START EXCERPT TO READ

Rising Dividends Beat Stock Buybacks

This article was written with Oliver Pursche, the Co-Portfolio Manager of GMG Defense Beta Fund. It was part of a series of articles developed under an agreement with thestreet.com to work with a variety of contributors and assist them in delivering actionable investment ideas each week.

NEW YORK (TheStreet) — Herbalife(HLF) recently announced a share buyback for $427.9 million of its common shares. And since Apple’s(AAPL) $100 billion in cash was made public, dividends and share buybacks seem to be taking up everybody’s water-cooler talk.

Some investors claim share-buyback programs are always a good thing. And as an immediate rebuttal, I say that I am never fully trusting of the word “always,” as “always” has such a low success rate. Stock buybacks need to be taken into context and consideration with multiple other factors.

Primarily, take a look at what will happen with the shares once they are repurchased. Often they are used for executive-compensation or stock-option programs for employees — essentially recirculating them right back into the market.

Let’s take a look at Alcoa(AA), one of the worst-performing Dow stocks over the past five years. Without going too deeply into the numbers, the company’s operating margin has gone from 17.8% to 13.2%, or a decline of 4 percentage points, while revenue has plunged from $30.3 billion to $24.9 (for the period of 2006 to 2011).

And on the other end of the spectrum, McDonald’s(MCD), the best-performing Dow stock of the past five years, has grown revenue from $22 billion to $27 billion from 2006 to 2011, while net income has nearly doubled from $2.9 billion to $5.5 billion. In 2007 Alcoa announced a share buyback for up to 25% of its own stock which, with the clarity of hindsight, did not affect the shares in a significant way. By contrast, McDonald’s has not had a share buyback in a decade.

What this example suggests, and what my experience has borne out over the years, is that share-price return is more correlated to a rising dividend than it is to a share buyback. The top Dow performers have regularly raised their dividends, and the dividend raisers generally have, as a cohort, delivered alpha.

And, as I written before, it comes as no shock that companies that raise their dividends have outperformed companies that have not (see chart below). A share buyback can create a short tailwind, but it can’t make up for poor company fundamentals.

END EXCERPT TO READ
START DATA PROVIDED

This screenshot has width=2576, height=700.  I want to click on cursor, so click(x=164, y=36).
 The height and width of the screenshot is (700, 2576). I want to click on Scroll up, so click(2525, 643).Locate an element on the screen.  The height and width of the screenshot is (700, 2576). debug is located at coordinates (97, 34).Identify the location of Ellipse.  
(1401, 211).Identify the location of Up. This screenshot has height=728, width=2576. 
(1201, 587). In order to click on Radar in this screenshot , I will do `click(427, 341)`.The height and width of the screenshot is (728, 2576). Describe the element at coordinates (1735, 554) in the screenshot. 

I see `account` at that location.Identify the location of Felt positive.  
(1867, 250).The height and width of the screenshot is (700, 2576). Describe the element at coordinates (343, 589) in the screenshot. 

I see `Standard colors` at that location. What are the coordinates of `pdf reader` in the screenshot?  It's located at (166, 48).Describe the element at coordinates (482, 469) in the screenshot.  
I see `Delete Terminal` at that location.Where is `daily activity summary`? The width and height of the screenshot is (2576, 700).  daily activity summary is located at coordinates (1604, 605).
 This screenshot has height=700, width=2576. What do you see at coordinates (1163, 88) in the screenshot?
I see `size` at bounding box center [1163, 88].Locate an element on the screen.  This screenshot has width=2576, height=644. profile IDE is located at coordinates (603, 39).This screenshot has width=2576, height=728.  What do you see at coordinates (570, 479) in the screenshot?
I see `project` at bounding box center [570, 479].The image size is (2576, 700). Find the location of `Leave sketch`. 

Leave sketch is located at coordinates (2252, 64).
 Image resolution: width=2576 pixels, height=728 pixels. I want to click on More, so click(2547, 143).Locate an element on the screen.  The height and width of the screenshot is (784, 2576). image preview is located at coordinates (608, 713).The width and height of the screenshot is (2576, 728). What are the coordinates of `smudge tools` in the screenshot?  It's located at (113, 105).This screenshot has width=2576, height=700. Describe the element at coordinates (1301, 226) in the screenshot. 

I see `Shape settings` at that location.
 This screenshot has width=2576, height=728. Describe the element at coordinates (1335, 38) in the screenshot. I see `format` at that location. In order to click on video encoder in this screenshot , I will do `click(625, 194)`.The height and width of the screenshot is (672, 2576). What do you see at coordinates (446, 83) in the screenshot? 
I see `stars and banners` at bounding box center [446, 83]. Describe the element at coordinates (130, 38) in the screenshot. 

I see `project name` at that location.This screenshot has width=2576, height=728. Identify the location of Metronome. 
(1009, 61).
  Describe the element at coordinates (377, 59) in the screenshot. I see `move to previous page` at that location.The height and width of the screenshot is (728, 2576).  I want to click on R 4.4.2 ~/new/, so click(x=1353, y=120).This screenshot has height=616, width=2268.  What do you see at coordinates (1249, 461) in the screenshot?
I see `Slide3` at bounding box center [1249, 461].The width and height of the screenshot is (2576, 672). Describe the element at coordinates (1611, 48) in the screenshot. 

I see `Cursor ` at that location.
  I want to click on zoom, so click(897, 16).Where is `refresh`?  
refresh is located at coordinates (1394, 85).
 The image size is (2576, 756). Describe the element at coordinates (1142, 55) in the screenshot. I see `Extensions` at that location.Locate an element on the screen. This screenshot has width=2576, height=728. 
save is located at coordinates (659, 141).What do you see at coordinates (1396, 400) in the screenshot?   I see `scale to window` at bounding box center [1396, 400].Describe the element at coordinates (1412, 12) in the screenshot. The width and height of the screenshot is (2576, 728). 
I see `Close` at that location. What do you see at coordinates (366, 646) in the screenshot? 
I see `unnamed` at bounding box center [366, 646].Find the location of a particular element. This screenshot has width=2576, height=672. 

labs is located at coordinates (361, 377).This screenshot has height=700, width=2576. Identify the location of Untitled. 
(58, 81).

END DATA PROVIDED

TASK SET
**1)** In the article on dividends and buybacks, do these statements agree with the text? (a) McDonald's has not had a share buyback in ten years. (b) Herbalife announced a share buyback worth $100 billion. (c) Alcoa announced a buyback of up to a quarter of its own stock in 2007. Answer yes or no for each and quote the deciding words.
**2)** According to the article on dividends and buybacks, what position does Oliver Pursche hold?
**3)** Write out the part of the article on dividends and buybacks starting at "Some investors claim" and ending at "2006 to 2011).".
The items have nothing to do with the article on dividends and buybacks.

LIST OF SOLUTIONS
**1)**
(a) Yes: "McDonald’s has not had a share buyback in a decade."
(b) No: "Herbalife(HLF) recently announced a share buyback for $427.9 million of its common shares."
(c) Yes: "In 2007 Alcoa announced a share buyback for up to 25% of its own stock"

**2)** He is the Co-Portfolio Manager of GMG Defense Beta Fund.

**3)**
Some investors claim share-buyback programs are always a good thing. And as an immediate rebuttal, I say that I am never fully trusting of the word “always,” as “always” has such a low success rate. Stock buybacks need to be taken into context and consideration with multiple other factors.

Primarily, take a look at what will happen with the shares once they are repurchased. Often they are used for executive-compensation or stock-option programs for employees — essentially recirculating them right back into the market.

Let’s take a look at Alcoa(AA), one of the worst-performing Dow stocks over the past five years. Without going too deeply into the numbers, the company’s operating margin has gone from 17.8% to 13.2%, or a decline of 4 percentage points, while revenue has plunged from $30.3 billion to $24.9 (for the period of 2006 to 2011).